Exercise objective: From the records, pick out and copy each line containing "entry".

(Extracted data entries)
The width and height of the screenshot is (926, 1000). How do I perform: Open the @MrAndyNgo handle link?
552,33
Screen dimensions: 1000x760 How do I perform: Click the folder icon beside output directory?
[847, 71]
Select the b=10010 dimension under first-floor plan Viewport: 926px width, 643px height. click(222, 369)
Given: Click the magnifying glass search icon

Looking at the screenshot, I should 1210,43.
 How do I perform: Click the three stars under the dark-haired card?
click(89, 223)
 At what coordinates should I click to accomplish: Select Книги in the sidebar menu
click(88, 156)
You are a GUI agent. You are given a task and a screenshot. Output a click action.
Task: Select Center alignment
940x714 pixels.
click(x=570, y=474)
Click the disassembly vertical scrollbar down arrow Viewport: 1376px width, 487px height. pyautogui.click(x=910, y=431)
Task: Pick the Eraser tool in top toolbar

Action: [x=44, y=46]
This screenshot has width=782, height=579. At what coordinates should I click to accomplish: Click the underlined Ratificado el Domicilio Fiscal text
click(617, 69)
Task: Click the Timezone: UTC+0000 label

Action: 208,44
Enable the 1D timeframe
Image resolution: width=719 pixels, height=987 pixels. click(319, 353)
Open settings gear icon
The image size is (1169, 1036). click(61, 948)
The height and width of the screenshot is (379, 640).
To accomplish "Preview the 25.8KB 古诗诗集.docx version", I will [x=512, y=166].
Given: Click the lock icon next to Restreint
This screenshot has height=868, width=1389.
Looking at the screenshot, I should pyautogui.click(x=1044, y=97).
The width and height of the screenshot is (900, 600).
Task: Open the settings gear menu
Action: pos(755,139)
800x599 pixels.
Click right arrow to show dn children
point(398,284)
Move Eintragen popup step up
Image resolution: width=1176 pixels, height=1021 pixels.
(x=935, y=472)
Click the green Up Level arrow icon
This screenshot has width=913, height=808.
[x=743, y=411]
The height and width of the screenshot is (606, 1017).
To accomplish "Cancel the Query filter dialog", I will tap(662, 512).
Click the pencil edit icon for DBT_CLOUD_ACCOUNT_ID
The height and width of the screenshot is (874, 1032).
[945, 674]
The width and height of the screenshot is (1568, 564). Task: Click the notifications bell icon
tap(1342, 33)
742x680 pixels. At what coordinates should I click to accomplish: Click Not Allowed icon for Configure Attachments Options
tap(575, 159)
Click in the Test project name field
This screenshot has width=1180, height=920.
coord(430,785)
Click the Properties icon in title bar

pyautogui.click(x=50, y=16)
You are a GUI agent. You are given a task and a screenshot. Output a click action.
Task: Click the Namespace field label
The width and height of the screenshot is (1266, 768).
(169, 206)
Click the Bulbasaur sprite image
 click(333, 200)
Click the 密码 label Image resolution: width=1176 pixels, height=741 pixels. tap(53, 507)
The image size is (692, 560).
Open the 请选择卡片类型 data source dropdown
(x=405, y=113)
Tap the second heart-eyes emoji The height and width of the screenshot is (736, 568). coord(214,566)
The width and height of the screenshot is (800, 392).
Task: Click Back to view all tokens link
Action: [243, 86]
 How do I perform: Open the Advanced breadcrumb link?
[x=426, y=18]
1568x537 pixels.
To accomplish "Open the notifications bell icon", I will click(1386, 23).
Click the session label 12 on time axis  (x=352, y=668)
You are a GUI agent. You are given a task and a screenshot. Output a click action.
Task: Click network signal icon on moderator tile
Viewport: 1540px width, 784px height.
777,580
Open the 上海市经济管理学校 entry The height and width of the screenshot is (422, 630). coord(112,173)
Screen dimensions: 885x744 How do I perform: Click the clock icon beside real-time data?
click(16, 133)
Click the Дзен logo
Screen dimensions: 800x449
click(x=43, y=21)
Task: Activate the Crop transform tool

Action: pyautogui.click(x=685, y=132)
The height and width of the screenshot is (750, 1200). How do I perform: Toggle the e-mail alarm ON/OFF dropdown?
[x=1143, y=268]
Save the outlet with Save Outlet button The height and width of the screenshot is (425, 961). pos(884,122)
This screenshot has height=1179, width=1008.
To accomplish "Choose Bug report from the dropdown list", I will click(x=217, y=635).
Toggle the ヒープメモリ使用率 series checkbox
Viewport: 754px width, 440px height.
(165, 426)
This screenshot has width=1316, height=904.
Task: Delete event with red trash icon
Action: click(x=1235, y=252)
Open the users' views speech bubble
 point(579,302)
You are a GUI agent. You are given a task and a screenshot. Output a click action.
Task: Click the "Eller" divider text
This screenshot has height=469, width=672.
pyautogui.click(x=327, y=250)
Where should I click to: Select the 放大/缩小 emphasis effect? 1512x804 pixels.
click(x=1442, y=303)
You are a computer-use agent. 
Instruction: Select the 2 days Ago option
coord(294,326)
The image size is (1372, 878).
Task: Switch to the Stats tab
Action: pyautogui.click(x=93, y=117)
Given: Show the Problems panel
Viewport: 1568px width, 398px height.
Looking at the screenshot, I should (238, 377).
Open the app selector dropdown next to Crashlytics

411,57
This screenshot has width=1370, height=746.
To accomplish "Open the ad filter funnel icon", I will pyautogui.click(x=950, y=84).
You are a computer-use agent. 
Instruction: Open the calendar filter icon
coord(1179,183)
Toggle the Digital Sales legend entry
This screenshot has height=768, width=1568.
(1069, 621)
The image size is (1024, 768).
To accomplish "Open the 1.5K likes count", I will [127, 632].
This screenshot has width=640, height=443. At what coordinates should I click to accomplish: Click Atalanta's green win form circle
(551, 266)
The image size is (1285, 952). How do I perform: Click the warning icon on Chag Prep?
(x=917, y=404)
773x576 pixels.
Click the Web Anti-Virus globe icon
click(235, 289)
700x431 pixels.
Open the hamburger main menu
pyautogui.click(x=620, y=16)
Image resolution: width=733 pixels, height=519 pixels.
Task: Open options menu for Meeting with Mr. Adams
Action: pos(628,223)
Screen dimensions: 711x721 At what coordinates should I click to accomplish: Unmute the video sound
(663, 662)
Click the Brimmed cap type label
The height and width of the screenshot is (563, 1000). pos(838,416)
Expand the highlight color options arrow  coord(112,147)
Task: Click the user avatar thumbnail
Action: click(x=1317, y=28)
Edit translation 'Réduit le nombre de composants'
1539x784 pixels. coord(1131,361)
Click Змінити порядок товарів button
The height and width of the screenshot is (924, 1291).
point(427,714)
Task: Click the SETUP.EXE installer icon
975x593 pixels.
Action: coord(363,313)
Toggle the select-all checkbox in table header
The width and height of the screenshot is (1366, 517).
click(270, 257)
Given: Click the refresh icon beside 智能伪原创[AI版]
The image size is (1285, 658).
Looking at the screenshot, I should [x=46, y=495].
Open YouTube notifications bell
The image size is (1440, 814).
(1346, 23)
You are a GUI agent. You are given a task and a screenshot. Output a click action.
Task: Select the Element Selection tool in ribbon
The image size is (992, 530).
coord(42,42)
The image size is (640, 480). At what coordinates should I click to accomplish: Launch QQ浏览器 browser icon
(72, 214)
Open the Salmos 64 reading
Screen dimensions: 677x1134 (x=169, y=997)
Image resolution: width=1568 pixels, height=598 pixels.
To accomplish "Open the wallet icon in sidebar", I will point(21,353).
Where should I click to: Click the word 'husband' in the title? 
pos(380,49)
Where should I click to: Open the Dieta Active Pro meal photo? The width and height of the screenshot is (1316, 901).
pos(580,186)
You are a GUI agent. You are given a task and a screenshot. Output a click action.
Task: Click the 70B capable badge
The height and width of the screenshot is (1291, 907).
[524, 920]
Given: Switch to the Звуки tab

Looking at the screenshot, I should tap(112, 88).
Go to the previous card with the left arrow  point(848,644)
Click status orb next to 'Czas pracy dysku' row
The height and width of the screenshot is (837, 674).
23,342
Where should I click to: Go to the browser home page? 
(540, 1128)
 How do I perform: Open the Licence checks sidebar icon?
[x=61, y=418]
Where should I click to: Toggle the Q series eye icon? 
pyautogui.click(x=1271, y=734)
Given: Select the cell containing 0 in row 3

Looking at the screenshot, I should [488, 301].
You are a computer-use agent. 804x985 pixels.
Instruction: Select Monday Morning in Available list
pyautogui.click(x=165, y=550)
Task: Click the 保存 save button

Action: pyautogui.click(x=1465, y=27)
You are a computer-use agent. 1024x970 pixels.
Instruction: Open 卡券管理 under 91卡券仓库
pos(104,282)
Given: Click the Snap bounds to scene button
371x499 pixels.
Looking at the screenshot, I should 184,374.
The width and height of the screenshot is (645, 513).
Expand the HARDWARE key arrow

Task answer:
Open the 上海市经济管理学校 entry The height and width of the screenshot is (422, 630). coord(112,173)
Toggle the Digital Sales legend entry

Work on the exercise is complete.